* **AIM 1**: Copy the entries word for word, from the first one through the line containing "I will 299,394.".

:: TEXT SHOWN

On 07/24/2018 08:40 AM, Tal Gilboa wrote:
> On 7/24/2018 2:59 AM, Alex G. wrote:
>>
>>
>> On 07/23/2018 05:14 PM, Jakub Kicinski wrote:
>>> On Tue, 24 Jul 2018 00:52:22 +0300, Tal Gilboa wrote:
>>>> On 7/24/2018 12:01 AM, Jakub Kicinski wrote:
>>>>> On Mon, 23 Jul 2018 15:03:38 -0500, Alexandru Gagniuc wrote:
>>>>>> PCIe downtraining happens when both the device and PCIe port are
>>>>>> capable of a larger bus width or higher speed than negotiated.
>>>>>> Downtraining might be indicative of other problems in the system, and
>>>>>> identifying this from userspace is neither intuitive, nor
>>>>>> straightforward.
>>>>>>
>>>>>> The easiest way to detect this is with pcie_print_link_status(),
>>>>>> since the bottleneck is usually the link that is downtrained. It's not
>>>>>> a perfect solution, but it works extremely well in most cases.
>>>>>>
>>>>>> Signed-off-by: Alexandru Gagniuc <[email protected]>
>>>>>> ---
>>>>>>
>>>>>> For the sake of review, I've created a __pcie_print_link_status()
>>>>>> which
>>>>>> takes a 'verbose' argument. If we agree want to go this route, and
>>>>>> update
>>>>>> the users of pcie_print_link_status(), I can split this up in two
>>>>>> patches.
>>>>>> I prefer just printing this information in the core functions, and
>>>>>> letting
>>>>>> drivers not have to worry about this. Though there seems to be
>>>>>> strong for
>>>>>> not going that route, so here it goes:
>>>>>
>>>>> FWIW the networking drivers print PCIe BW because sometimes the network
>>>>> bandwidth is simply over-provisioned on multi port cards, e.g. 80Gbps
>>>>> card on a x8 link.

::::
:: LISTED RECORDS

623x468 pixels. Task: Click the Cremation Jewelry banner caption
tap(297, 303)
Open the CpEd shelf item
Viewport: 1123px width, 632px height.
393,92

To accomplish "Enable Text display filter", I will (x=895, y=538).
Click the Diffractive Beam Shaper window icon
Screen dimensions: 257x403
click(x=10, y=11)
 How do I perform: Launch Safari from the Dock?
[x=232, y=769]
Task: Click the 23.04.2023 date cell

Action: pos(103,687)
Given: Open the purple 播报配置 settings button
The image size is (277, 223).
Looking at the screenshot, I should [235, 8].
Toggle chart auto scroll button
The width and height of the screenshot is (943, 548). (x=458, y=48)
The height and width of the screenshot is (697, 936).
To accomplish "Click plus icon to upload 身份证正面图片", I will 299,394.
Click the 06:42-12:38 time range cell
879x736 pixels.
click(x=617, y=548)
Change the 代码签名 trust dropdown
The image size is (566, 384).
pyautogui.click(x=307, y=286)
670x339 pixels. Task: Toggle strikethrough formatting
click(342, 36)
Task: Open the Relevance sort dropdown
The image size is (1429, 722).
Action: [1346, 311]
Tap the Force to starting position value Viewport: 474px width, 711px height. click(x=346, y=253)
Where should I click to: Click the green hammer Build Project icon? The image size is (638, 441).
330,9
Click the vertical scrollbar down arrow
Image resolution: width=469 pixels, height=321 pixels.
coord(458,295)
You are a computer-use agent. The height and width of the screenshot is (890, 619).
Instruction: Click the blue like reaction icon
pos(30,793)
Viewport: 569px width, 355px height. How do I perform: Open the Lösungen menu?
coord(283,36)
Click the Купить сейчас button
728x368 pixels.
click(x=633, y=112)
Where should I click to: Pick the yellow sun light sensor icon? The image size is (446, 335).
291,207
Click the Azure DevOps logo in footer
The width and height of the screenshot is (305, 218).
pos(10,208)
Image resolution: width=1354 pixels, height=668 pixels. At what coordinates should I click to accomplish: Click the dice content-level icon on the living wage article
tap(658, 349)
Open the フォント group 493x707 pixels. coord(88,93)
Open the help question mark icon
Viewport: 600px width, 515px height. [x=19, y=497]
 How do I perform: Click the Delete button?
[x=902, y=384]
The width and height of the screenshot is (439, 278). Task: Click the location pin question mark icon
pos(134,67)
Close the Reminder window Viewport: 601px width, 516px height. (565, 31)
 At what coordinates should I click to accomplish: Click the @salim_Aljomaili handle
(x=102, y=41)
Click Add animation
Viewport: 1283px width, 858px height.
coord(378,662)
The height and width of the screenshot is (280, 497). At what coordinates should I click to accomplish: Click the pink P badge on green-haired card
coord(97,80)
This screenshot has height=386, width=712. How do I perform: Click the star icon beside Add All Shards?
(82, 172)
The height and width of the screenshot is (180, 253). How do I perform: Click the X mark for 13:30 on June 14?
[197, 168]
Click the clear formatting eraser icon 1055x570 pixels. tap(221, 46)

::::

* **AIM 2**: In the PCIe email thread, what example is given of network bandwidth being over-provisioned on a multi-port card?

* **RESULT 1**:
623x468 pixels. Task: Click the Cremation Jewelry banner caption
tap(297, 303)
Open the CpEd shelf item
Viewport: 1123px width, 632px height.
393,92

To accomplish "Enable Text display filter", I will (x=895, y=538).
Click the Diffractive Beam Shaper window icon
Screen dimensions: 257x403
click(x=10, y=11)
 How do I perform: Launch Safari from the Dock?
[x=232, y=769]
Task: Click the 23.04.2023 date cell

Action: pos(103,687)
Given: Open the purple 播报配置 settings button
The image size is (277, 223).
Looking at the screenshot, I should [235, 8].
Toggle chart auto scroll button
The width and height of the screenshot is (943, 548). (x=458, y=48)
The height and width of the screenshot is (697, 936).
To accomplish "Click plus icon to upload 身份证正面图片", I will 299,394.

* **RESULT 2**: An 80Gbps card on a x8 link.